== AIM OF THE EXERCISE ==
Transcribe the records from the line containing "548x339 pixels. How" onward, up to and including the final line, exactly and without anything else.

== DATA FOR THIS EXERCISE ==
※

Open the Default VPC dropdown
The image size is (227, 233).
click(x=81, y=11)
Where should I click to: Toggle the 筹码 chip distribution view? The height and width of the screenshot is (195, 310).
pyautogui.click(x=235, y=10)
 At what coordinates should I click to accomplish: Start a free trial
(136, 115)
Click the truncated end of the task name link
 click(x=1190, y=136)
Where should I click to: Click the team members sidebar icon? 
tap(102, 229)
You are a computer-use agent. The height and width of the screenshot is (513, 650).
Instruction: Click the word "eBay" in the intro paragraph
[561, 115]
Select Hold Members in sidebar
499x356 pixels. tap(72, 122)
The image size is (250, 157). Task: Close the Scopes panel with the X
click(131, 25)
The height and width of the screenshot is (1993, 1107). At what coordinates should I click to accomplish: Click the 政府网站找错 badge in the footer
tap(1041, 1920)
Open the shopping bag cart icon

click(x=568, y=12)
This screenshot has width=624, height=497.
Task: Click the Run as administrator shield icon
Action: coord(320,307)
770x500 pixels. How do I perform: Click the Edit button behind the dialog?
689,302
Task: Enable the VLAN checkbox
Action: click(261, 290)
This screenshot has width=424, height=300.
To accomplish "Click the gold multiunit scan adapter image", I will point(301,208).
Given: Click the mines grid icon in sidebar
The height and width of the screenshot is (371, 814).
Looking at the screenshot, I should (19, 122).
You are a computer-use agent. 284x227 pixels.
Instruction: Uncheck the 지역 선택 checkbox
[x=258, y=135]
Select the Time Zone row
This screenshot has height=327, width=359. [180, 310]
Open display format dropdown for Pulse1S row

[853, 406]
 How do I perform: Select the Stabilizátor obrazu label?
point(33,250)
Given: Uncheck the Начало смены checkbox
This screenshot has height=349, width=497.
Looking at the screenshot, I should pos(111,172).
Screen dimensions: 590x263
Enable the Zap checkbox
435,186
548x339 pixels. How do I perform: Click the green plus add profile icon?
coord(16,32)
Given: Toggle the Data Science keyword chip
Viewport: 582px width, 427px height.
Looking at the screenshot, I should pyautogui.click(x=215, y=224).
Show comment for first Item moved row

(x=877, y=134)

※

== SOLUTION TO THIS PROBLEM ==
548x339 pixels. How do I perform: Click the green plus add profile icon?
coord(16,32)
Given: Toggle the Data Science keyword chip
Viewport: 582px width, 427px height.
Looking at the screenshot, I should pyautogui.click(x=215, y=224).
Show comment for first Item moved row

(x=877, y=134)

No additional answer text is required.